Data records —
☆ ☆ ☆ ☆ ☆

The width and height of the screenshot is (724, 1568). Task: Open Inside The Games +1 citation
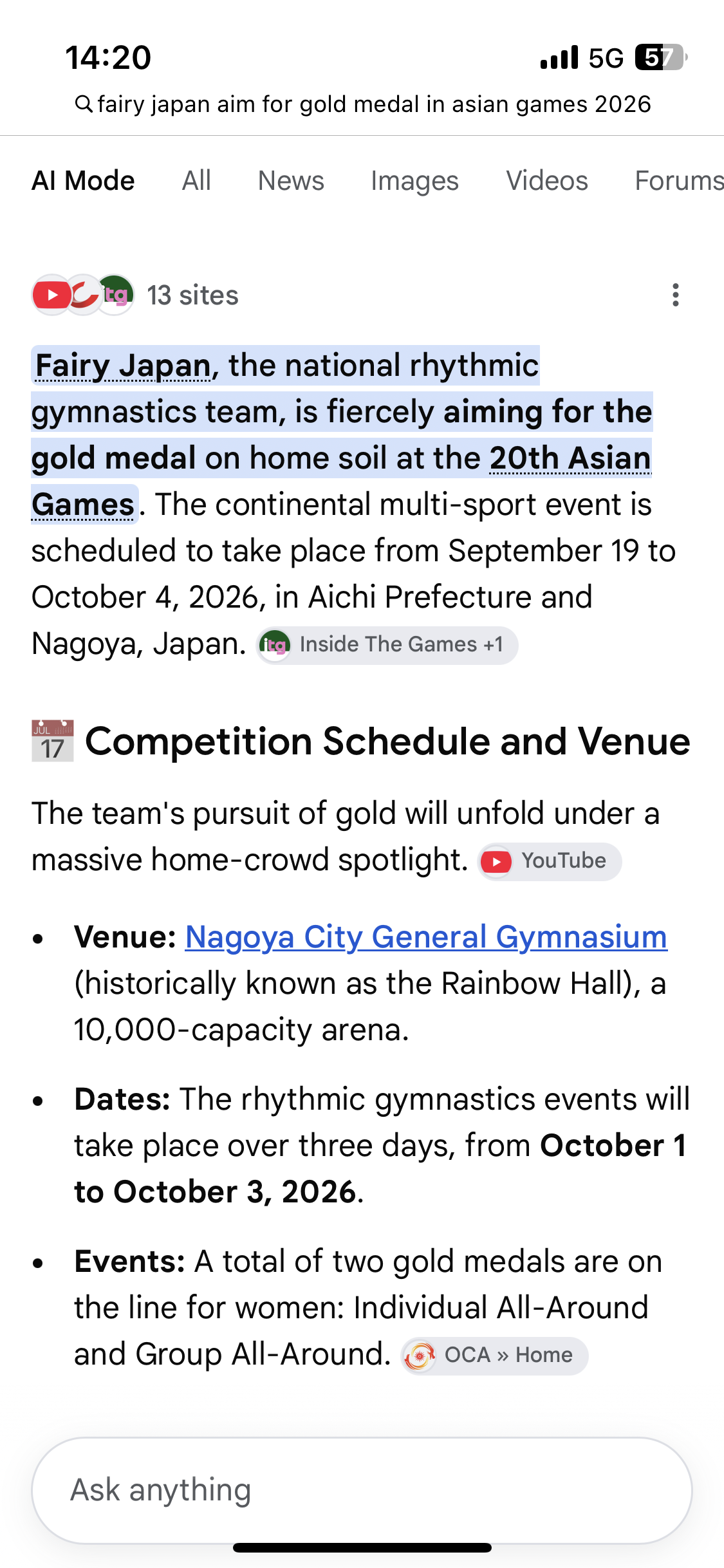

☆ ☆ ☆ ☆ ☆

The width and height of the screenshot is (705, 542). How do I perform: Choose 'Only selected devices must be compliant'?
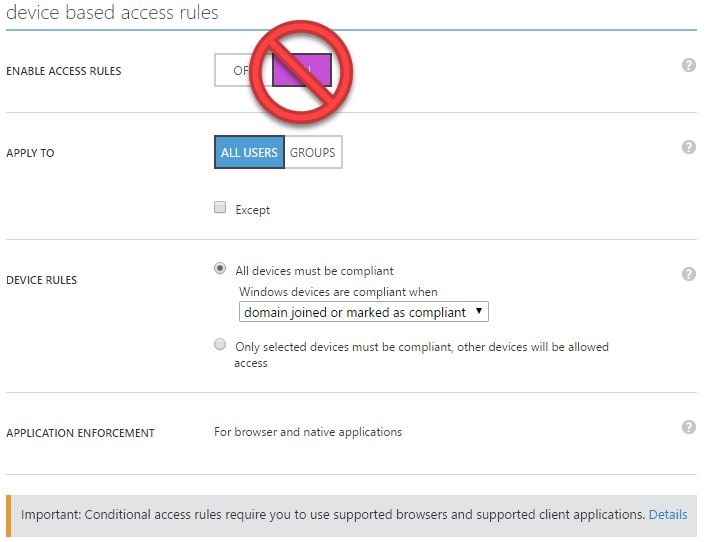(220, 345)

☆ ☆ ☆ ☆ ☆

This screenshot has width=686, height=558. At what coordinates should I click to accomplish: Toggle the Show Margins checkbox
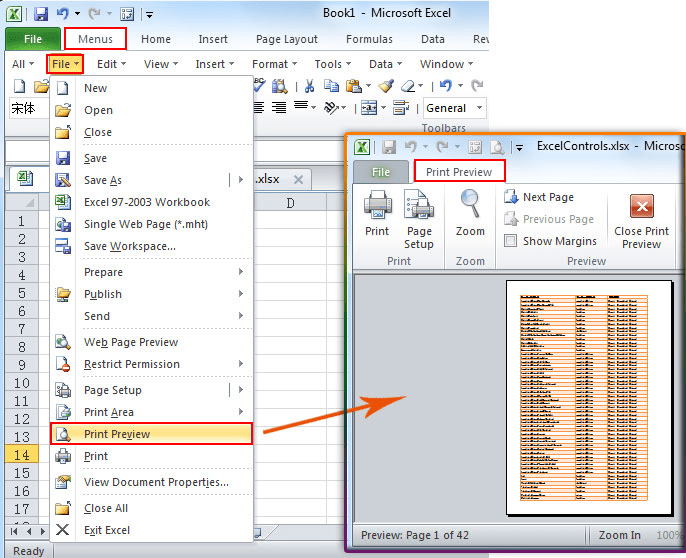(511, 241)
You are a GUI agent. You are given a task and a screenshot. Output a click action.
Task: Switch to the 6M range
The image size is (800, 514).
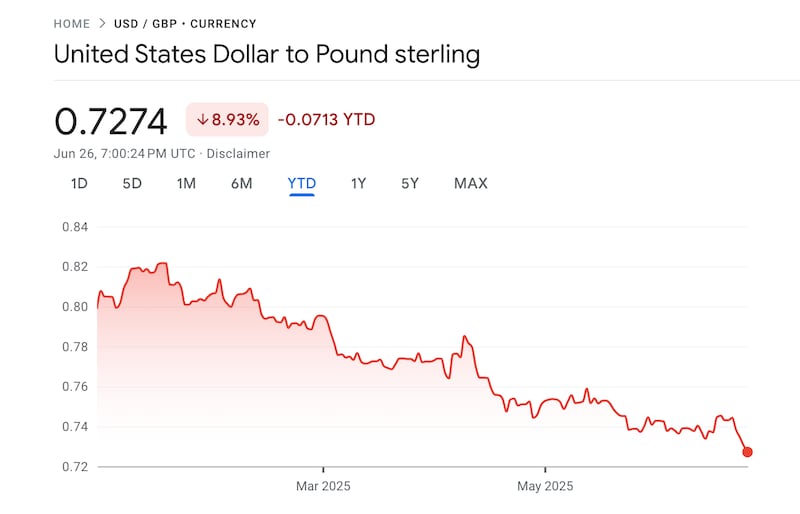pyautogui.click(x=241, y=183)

☆ ☆ ☆ ☆ ☆

Retype the lines of the records without alteration, beginning with the line that contains "You are a GUI" and ending after the line that contains "pyautogui.click(x=241, y=183)". Omit the pictures from your answer.

The answer —
You are a GUI agent. You are given a task and a screenshot. Output a click action.
Task: Switch to the 6M range
The image size is (800, 514).
pyautogui.click(x=241, y=183)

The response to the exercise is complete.